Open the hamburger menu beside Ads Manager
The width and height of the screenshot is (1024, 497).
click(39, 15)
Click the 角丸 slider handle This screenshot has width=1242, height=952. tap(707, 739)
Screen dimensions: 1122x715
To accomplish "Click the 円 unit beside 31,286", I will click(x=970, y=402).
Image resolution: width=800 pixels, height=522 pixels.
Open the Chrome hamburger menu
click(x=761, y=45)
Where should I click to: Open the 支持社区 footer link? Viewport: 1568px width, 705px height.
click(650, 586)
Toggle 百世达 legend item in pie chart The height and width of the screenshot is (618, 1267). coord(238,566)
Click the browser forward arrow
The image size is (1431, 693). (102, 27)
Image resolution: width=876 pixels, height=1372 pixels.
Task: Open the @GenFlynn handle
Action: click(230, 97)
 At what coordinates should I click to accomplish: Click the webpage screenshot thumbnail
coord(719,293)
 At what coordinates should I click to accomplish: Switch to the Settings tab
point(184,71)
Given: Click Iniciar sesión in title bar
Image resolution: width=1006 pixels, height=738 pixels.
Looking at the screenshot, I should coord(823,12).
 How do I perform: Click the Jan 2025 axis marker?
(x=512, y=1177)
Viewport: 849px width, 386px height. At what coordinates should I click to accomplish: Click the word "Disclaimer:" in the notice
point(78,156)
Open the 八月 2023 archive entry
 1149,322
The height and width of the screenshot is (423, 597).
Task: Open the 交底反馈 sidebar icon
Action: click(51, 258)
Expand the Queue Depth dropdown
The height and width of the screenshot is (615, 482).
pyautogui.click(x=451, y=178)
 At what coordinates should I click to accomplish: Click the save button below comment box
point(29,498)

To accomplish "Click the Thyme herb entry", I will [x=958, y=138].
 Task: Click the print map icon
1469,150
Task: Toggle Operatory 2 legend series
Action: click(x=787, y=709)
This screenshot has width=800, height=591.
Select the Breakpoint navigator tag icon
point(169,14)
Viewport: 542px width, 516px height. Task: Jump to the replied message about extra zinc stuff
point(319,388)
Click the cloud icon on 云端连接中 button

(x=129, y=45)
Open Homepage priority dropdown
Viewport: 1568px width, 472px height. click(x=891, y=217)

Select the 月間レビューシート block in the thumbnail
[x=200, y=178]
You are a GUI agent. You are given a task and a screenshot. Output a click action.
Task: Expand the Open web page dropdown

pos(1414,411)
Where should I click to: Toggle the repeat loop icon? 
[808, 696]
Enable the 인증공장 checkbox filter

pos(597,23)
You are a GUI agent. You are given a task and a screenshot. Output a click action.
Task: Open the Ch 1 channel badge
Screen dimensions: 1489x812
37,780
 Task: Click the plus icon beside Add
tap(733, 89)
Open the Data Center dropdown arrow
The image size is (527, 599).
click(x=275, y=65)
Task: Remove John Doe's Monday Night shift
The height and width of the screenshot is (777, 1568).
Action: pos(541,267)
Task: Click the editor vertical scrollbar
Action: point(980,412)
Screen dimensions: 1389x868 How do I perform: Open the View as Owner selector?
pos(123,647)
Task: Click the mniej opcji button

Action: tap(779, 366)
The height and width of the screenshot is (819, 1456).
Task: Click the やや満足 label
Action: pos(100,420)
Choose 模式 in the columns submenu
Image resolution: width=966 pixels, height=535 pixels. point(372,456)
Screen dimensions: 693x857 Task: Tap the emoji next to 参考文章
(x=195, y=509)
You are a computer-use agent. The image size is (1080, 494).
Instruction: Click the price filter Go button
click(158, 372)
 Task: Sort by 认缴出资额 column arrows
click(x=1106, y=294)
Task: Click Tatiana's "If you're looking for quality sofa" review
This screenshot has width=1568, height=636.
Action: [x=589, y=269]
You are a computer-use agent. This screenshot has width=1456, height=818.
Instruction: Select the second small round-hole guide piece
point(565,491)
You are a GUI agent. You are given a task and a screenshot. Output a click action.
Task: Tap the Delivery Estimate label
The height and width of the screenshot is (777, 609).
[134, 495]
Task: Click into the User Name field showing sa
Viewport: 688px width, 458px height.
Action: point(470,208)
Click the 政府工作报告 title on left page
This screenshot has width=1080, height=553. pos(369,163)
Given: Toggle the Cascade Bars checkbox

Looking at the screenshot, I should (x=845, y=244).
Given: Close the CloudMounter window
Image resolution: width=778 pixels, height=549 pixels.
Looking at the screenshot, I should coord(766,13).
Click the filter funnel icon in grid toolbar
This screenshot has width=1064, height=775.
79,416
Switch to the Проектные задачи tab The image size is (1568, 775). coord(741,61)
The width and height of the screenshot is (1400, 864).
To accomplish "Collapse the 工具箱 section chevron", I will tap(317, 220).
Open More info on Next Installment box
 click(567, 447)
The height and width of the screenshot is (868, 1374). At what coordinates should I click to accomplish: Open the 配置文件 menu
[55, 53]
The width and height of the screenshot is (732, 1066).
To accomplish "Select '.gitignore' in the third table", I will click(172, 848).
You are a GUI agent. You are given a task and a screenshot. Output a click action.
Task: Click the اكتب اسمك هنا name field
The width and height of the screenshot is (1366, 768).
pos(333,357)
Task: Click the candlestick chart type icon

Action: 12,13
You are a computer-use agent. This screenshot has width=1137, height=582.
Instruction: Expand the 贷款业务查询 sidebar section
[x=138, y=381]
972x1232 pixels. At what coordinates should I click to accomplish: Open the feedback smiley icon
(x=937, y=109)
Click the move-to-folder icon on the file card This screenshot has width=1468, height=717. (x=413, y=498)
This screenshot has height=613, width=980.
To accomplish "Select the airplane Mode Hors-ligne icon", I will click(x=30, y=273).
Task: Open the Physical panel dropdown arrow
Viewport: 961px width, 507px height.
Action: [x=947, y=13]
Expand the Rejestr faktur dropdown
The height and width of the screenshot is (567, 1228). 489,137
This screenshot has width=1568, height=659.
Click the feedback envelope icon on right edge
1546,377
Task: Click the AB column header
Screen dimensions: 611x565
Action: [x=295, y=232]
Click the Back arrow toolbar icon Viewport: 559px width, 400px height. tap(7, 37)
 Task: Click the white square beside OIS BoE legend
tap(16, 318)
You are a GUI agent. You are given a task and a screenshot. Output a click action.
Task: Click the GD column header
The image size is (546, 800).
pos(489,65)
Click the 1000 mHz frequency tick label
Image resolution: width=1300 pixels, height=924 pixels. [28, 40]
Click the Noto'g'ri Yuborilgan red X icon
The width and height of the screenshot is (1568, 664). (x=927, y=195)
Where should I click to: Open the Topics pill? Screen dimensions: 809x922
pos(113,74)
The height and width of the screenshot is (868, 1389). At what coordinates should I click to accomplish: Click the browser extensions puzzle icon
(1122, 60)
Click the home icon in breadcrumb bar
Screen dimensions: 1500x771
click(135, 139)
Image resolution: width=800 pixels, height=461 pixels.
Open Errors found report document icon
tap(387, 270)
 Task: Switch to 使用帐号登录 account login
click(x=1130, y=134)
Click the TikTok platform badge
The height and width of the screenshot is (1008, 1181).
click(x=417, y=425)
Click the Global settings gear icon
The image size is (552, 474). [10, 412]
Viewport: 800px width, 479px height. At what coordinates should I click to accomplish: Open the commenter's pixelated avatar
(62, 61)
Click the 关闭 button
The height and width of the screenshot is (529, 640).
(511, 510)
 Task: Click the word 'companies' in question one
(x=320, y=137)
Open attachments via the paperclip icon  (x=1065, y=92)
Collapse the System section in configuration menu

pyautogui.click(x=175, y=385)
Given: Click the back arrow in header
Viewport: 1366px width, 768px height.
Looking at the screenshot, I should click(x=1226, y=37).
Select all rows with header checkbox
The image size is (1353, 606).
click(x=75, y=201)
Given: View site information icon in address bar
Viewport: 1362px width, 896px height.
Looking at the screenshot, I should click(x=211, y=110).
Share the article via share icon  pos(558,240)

**Work to complete**
Produce the whole listing again, exactly as it reads above.

**Task response**
Open the hamburger menu beside Ads Manager
The width and height of the screenshot is (1024, 497).
click(39, 15)
Click the 角丸 slider handle This screenshot has width=1242, height=952. tap(707, 739)
Screen dimensions: 1122x715
To accomplish "Click the 円 unit beside 31,286", I will click(x=970, y=402).
Image resolution: width=800 pixels, height=522 pixels.
Open the Chrome hamburger menu
click(x=761, y=45)
Where should I click to: Open the 支持社区 footer link? Viewport: 1568px width, 705px height.
click(650, 586)
Toggle 百世达 legend item in pie chart The height and width of the screenshot is (618, 1267). coord(238,566)
Click the browser forward arrow
The image size is (1431, 693). (102, 27)
Image resolution: width=876 pixels, height=1372 pixels.
Task: Open the @GenFlynn handle
Action: click(230, 97)
 At what coordinates should I click to accomplish: Click the webpage screenshot thumbnail
coord(719,293)
 At what coordinates should I click to accomplish: Switch to the Settings tab
point(184,71)
Given: Click Iniciar sesión in title bar
Image resolution: width=1006 pixels, height=738 pixels.
Looking at the screenshot, I should coord(823,12).
 How do I perform: Click the Jan 2025 axis marker?
(x=512, y=1177)
Viewport: 849px width, 386px height. At what coordinates should I click to accomplish: Click the word "Disclaimer:" in the notice
point(78,156)
Open the 八月 2023 archive entry
 1149,322
The height and width of the screenshot is (423, 597).
Task: Open the 交底反馈 sidebar icon
Action: click(51, 258)
Expand the Queue Depth dropdown
The height and width of the screenshot is (615, 482).
pyautogui.click(x=451, y=178)
 At what coordinates should I click to accomplish: Click the save button below comment box
point(29,498)

To accomplish "Click the Thyme herb entry", I will [x=958, y=138].
 Task: Click the print map icon
1469,150
Task: Toggle Operatory 2 legend series
Action: click(x=787, y=709)
This screenshot has width=800, height=591.
Select the Breakpoint navigator tag icon
point(169,14)
Viewport: 542px width, 516px height. Task: Jump to the replied message about extra zinc stuff
point(319,388)
Click the cloud icon on 云端连接中 button

(x=129, y=45)
Open Homepage priority dropdown
Viewport: 1568px width, 472px height. click(x=891, y=217)

Select the 月間レビューシート block in the thumbnail
[x=200, y=178]
You are a GUI agent. You are given a task and a screenshot. Output a click action.
Task: Expand the Open web page dropdown

pos(1414,411)
Where should I click to: Toggle the repeat loop icon? 
[808, 696]
Enable the 인증공장 checkbox filter

pos(597,23)
You are a GUI agent. You are given a task and a screenshot. Output a click action.
Task: Open the Ch 1 channel badge
Screen dimensions: 1489x812
37,780
 Task: Click the plus icon beside Add
tap(733, 89)
Open the Data Center dropdown arrow
The image size is (527, 599).
click(x=275, y=65)
Task: Remove John Doe's Monday Night shift
The height and width of the screenshot is (777, 1568).
Action: pos(541,267)
Task: Click the editor vertical scrollbar
Action: point(980,412)
Screen dimensions: 1389x868 How do I perform: Open the View as Owner selector?
pos(123,647)
Task: Click the mniej opcji button

Action: tap(779, 366)
The height and width of the screenshot is (819, 1456).
Task: Click the やや満足 label
Action: pos(100,420)
Choose 模式 in the columns submenu
Image resolution: width=966 pixels, height=535 pixels. point(372,456)
Screen dimensions: 693x857 Task: Tap the emoji next to 参考文章
(x=195, y=509)
You are a computer-use agent. The image size is (1080, 494).
Instruction: Click the price filter Go button
click(158, 372)
 Task: Sort by 认缴出资额 column arrows
click(x=1106, y=294)
Task: Click Tatiana's "If you're looking for quality sofa" review
This screenshot has width=1568, height=636.
Action: [x=589, y=269]
You are a computer-use agent. This screenshot has width=1456, height=818.
Instruction: Select the second small round-hole guide piece
point(565,491)
You are a GUI agent. You are given a task and a screenshot. Output a click action.
Task: Tap the Delivery Estimate label
The height and width of the screenshot is (777, 609).
[134, 495]
Task: Click into the User Name field showing sa
Viewport: 688px width, 458px height.
Action: point(470,208)
Click the 政府工作报告 title on left page
This screenshot has width=1080, height=553. pos(369,163)
Given: Toggle the Cascade Bars checkbox

Looking at the screenshot, I should (x=845, y=244).
Given: Close the CloudMounter window
Image resolution: width=778 pixels, height=549 pixels.
Looking at the screenshot, I should coord(766,13).
Click the filter funnel icon in grid toolbar
This screenshot has width=1064, height=775.
79,416
Switch to the Проектные задачи tab The image size is (1568, 775). coord(741,61)
The width and height of the screenshot is (1400, 864).
To accomplish "Collapse the 工具箱 section chevron", I will tap(317, 220).
Open More info on Next Installment box
 click(567, 447)
The height and width of the screenshot is (868, 1374). At what coordinates should I click to accomplish: Open the 配置文件 menu
[55, 53]
The width and height of the screenshot is (732, 1066).
To accomplish "Select '.gitignore' in the third table", I will click(172, 848).
You are a GUI agent. You are given a task and a screenshot. Output a click action.
Task: Click the اكتب اسمك هنا name field
The width and height of the screenshot is (1366, 768).
pos(333,357)
Task: Click the candlestick chart type icon

Action: 12,13
You are a computer-use agent. This screenshot has width=1137, height=582.
Instruction: Expand the 贷款业务查询 sidebar section
[x=138, y=381]
972x1232 pixels. At what coordinates should I click to accomplish: Open the feedback smiley icon
(x=937, y=109)
Click the move-to-folder icon on the file card This screenshot has width=1468, height=717. (x=413, y=498)
This screenshot has height=613, width=980.
To accomplish "Select the airplane Mode Hors-ligne icon", I will click(x=30, y=273).
Task: Open the Physical panel dropdown arrow
Viewport: 961px width, 507px height.
Action: [x=947, y=13]
Expand the Rejestr faktur dropdown
The height and width of the screenshot is (567, 1228). 489,137
This screenshot has width=1568, height=659.
Click the feedback envelope icon on right edge
1546,377
Task: Click the AB column header
Screen dimensions: 611x565
Action: [x=295, y=232]
Click the Back arrow toolbar icon Viewport: 559px width, 400px height. tap(7, 37)
 Task: Click the white square beside OIS BoE legend
tap(16, 318)
You are a GUI agent. You are given a task and a screenshot. Output a click action.
Task: Click the GD column header
The image size is (546, 800).
pos(489,65)
Click the 1000 mHz frequency tick label
Image resolution: width=1300 pixels, height=924 pixels. [28, 40]
Click the Noto'g'ri Yuborilgan red X icon
The width and height of the screenshot is (1568, 664). (x=927, y=195)
Where should I click to: Open the Topics pill? Screen dimensions: 809x922
pos(113,74)
The height and width of the screenshot is (868, 1389). At what coordinates should I click to accomplish: Click the browser extensions puzzle icon
(1122, 60)
Click the home icon in breadcrumb bar
Screen dimensions: 1500x771
click(135, 139)
Image resolution: width=800 pixels, height=461 pixels.
Open Errors found report document icon
tap(387, 270)
 Task: Switch to 使用帐号登录 account login
click(x=1130, y=134)
Click the TikTok platform badge
The height and width of the screenshot is (1008, 1181).
click(x=417, y=425)
Click the Global settings gear icon
The image size is (552, 474). [10, 412]
Viewport: 800px width, 479px height. At what coordinates should I click to accomplish: Open the commenter's pixelated avatar
(62, 61)
Click the 关闭 button
The height and width of the screenshot is (529, 640).
(511, 510)
 Task: Click the word 'companies' in question one
(x=320, y=137)
Open attachments via the paperclip icon  (x=1065, y=92)
Collapse the System section in configuration menu

pyautogui.click(x=175, y=385)
Given: Click the back arrow in header
Viewport: 1366px width, 768px height.
Looking at the screenshot, I should click(x=1226, y=37).
Select all rows with header checkbox
The image size is (1353, 606).
click(x=75, y=201)
Given: View site information icon in address bar
Viewport: 1362px width, 896px height.
Looking at the screenshot, I should click(x=211, y=110).
Share the article via share icon  pos(558,240)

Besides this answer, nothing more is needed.